You can make silver by using silver paste (Aircraft Spruce carries it). It's not metallic (in that it doesn't have flake or anything), but silver, like gold, is a metallic color; by nature metallic. So you can't really get non-metallic silver. You can get silver without flake or sparkles, but it will be at least somewhat metallic.
Matt:
This is what I meant by "silver is more of an effect than a color". By itself, silver is just a bluish gray, just as, by itself, gold is just a shade of yellow. What makes it
silver is that it reflects the ambient light: in a room with yellow light it reflects a bit yellow, outside it may reflect the clear blue sky, etc.
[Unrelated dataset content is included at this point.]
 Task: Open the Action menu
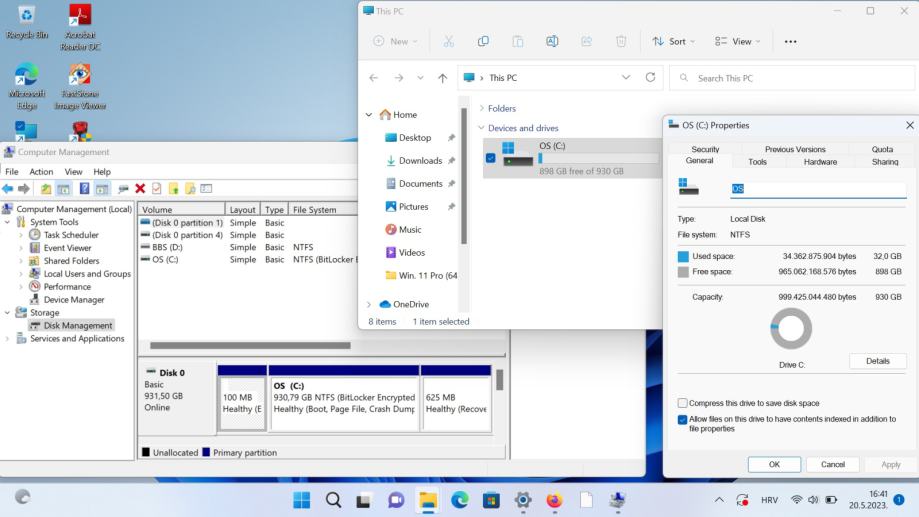pos(41,171)
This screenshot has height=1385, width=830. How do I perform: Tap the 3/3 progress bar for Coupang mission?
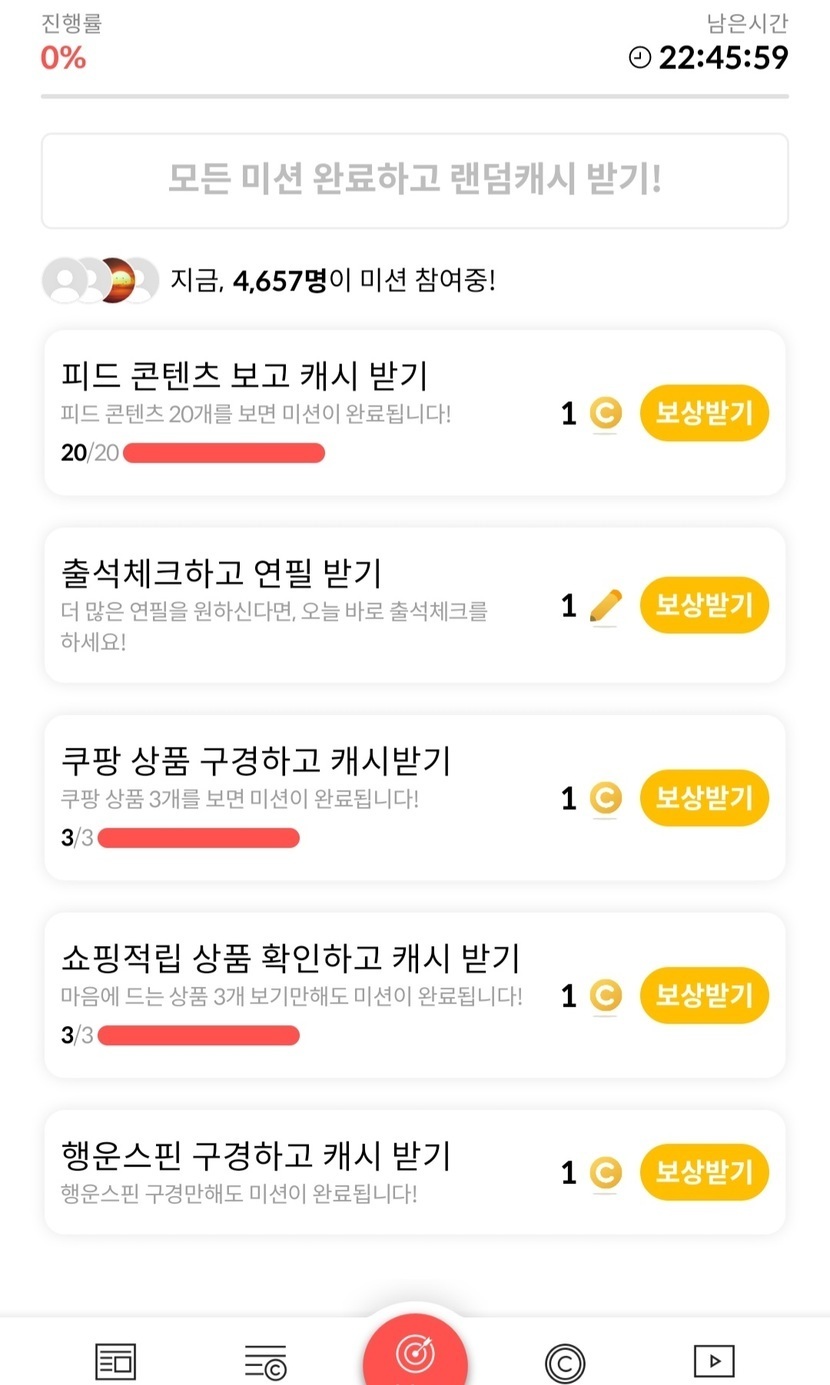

Moreover, even if you can't make out the individual particles of metal, it sparkles -- and no gray is going to do that.
If you are looking for a base color like silver that still pops, you can look at various off whites or using gray with some silver paste in it to make it more silver like.
But it still won't really
be silver -- although maybe it'll be close enough.
It's the silver paste that can make pulling tape tricky. It helps if after you shoot the silver you lock it down a bit with a coat of very heavily thinned clear. But it only makes the problem better, it doesn't cure it.
One thing I've learned in over twenty years of doing engineering on electromechanical systems is that sometimes it doesn't matter whether you solve a given problem with circuitry, software, or mechanisms -- that problem is just going to make you bleed, and while there may be a few different ways of solving it, they'll all hurt. Often, you'll have one or two nasty ways to solve the problem, and a whole plethora of possible solutions that'll either hurt worse or won't solve the problem at all.
In those cases you just heave a big sigh and you pay your dues. It sounds like getting a good looking silver may be one of those cases.